--- Supplied material ---
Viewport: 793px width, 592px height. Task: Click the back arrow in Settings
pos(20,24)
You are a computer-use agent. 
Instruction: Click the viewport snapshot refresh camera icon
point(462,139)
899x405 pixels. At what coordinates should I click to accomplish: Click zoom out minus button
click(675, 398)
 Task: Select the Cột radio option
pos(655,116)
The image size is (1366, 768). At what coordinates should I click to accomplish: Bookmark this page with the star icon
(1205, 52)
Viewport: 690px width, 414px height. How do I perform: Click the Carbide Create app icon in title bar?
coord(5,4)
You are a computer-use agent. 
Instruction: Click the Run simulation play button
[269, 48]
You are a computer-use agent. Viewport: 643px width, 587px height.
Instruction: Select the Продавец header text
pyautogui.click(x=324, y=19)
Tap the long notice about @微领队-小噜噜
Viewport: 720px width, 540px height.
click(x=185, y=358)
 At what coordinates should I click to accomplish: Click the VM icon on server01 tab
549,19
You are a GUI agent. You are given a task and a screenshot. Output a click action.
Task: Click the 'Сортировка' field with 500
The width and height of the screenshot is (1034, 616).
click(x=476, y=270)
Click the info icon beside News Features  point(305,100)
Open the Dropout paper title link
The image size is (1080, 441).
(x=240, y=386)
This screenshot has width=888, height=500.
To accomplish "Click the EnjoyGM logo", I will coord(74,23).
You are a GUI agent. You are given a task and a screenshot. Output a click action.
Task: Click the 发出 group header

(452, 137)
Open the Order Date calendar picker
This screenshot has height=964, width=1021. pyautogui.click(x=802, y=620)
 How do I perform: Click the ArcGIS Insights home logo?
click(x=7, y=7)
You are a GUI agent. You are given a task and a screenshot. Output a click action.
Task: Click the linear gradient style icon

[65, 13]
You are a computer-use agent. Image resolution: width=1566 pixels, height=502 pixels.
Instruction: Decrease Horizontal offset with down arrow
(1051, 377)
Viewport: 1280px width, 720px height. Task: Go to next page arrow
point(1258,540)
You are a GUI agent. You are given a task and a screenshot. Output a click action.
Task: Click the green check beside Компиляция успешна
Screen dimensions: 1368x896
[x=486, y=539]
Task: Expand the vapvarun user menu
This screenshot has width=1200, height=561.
---
Each record is to be repeated exactly.

**Answer to the exercise**.
Viewport: 793px width, 592px height. Task: Click the back arrow in Settings
pos(20,24)
You are a computer-use agent. 
Instruction: Click the viewport snapshot refresh camera icon
point(462,139)
899x405 pixels. At what coordinates should I click to accomplish: Click zoom out minus button
click(675, 398)
 Task: Select the Cột radio option
pos(655,116)
The image size is (1366, 768). At what coordinates should I click to accomplish: Bookmark this page with the star icon
(1205, 52)
Viewport: 690px width, 414px height. How do I perform: Click the Carbide Create app icon in title bar?
coord(5,4)
You are a computer-use agent. 
Instruction: Click the Run simulation play button
[269, 48]
You are a computer-use agent. Viewport: 643px width, 587px height.
Instruction: Select the Продавец header text
pyautogui.click(x=324, y=19)
Tap the long notice about @微领队-小噜噜
Viewport: 720px width, 540px height.
click(x=185, y=358)
 At what coordinates should I click to accomplish: Click the VM icon on server01 tab
549,19
You are a GUI agent. You are given a task and a screenshot. Output a click action.
Task: Click the 'Сортировка' field with 500
The width and height of the screenshot is (1034, 616).
click(x=476, y=270)
Click the info icon beside News Features  point(305,100)
Open the Dropout paper title link
The image size is (1080, 441).
(x=240, y=386)
This screenshot has width=888, height=500.
To accomplish "Click the EnjoyGM logo", I will coord(74,23).
You are a GUI agent. You are given a task and a screenshot. Output a click action.
Task: Click the 发出 group header

(452, 137)
Open the Order Date calendar picker
This screenshot has height=964, width=1021. pyautogui.click(x=802, y=620)
 How do I perform: Click the ArcGIS Insights home logo?
click(x=7, y=7)
You are a GUI agent. You are given a task and a screenshot. Output a click action.
Task: Click the linear gradient style icon

[65, 13]
You are a computer-use agent. Image resolution: width=1566 pixels, height=502 pixels.
Instruction: Decrease Horizontal offset with down arrow
(1051, 377)
Viewport: 1280px width, 720px height. Task: Go to next page arrow
point(1258,540)
You are a GUI agent. You are given a task and a screenshot. Output a click action.
Task: Click the green check beside Компиляция успешна
Screen dimensions: 1368x896
[x=486, y=539]
Task: Expand the vapvarun user menu
This screenshot has width=1200, height=561.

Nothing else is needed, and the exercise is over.